2. A multipurpose cable assembly for poles and skis that utilizes a standard completely removable lock as defined in claim 1, including a tubular handle member connected to the first cable section.
3. A multipurpose cable assembly for poles and skis that utilizes a standard completely removable lock as defined in claim 1, wherein the short loops in both cable sections are formed by crimped aluminum ferrules.
4. A multipurpose cable assembly for poles and skis that utilizes a standard completely removable lock as defined in claim 1, wherein the first cable section and the second cable section are formed from a single continuous length of cable having an integral steel braided flexible rod covered by a uniform diameter vinyl sheathing.
Description
BACKGROUND OF THE INVENTION

Because theft is a significant problem in commercial ski areas, various types of ski and pole locking devices have found their way to the marketplace over the last decade. While these locking devices have achieved a certain degree of commercial success because of the need for this type of product, their success has been limited because of the high manufacturing costs of these locking devices customized for the ski and pole market. A large part of the cost is due to their integral locks that cannot be used for any purpose other than locking skis and poles.

There have also been provided in the snow-ski market a plurality of straps designed particularly for carrying skis, but insofar as I am aware none of these carrying devices is also capable of locking skis to a fixed abutment in the commercial ski area.

It is the primary object to the present invention to ameliorate the problems noted above in locking and carrying skis.

SUMMARY OF THE PRESENT INVENTION

In accordance with the present invention a multipurpose cable assembly is provided for both locking and carrying skis and poles that utilizes in both locking and carrying modes a single general purpose lock. Because the lock may be a standard one the cable assembly can be marketed and sold without the lock with the user supplying his own after purchase.

Toward this end the cable assembly includes a long first cable section with eyelets at both ends and second shorter cable section connected to one end of the first cable section, with an eyelet at its distal end. The short cable section provides a short loop around the skis in both carrying and locking modes. The longer cable section when threaded upon itself defines a short loop around the skis and a handle in the carrying mode, and without it being threaded upon itself defines a long loop around an immovable object in the ski area in the locking mode.

The cable assembly includes a braided steel cable having a vinyl sheathing that protects both the cable and the user from damage or injury. The eyelets at the ends of both the long and short cable sections are formed by looping the cable and applying a crimped aluminum ferrule over the adjacent cable portions.
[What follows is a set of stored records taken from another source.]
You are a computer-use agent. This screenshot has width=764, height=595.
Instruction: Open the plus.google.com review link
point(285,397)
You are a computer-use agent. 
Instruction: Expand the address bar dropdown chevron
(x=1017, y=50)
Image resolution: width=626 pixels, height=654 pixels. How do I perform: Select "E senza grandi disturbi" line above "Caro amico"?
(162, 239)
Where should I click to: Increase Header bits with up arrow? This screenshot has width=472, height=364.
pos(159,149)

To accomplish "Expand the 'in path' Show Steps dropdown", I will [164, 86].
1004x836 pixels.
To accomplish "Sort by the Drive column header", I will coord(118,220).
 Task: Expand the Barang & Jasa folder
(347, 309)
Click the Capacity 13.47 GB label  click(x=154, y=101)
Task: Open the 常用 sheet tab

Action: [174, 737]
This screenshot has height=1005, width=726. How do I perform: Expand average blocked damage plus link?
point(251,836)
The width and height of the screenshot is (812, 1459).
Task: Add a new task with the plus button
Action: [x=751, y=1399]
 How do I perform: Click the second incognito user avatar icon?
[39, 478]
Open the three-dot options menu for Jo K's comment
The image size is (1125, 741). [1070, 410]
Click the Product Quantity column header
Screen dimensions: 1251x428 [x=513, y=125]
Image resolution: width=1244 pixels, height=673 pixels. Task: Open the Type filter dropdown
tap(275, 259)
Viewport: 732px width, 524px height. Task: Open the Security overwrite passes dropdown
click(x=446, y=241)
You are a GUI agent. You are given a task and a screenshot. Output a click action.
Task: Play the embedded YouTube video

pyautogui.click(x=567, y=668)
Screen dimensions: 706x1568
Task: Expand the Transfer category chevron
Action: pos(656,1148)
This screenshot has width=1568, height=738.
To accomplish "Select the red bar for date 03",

The ferrule is protected by a vinyl cup protector assembled after crimping.

An important aspect of the present invention is that both long and short cable sections are formed from a single continuous steel cable with the division between long and short sections being provided by an intermediate loop and ferrule in the continuous cable.

In the locking mode, the user wraps the long cable section around a fixed abutment in the ski area and wraps the short cable section around the skis and poles intermediate the binding assemblies aligning the three eyelets for reception of the lock.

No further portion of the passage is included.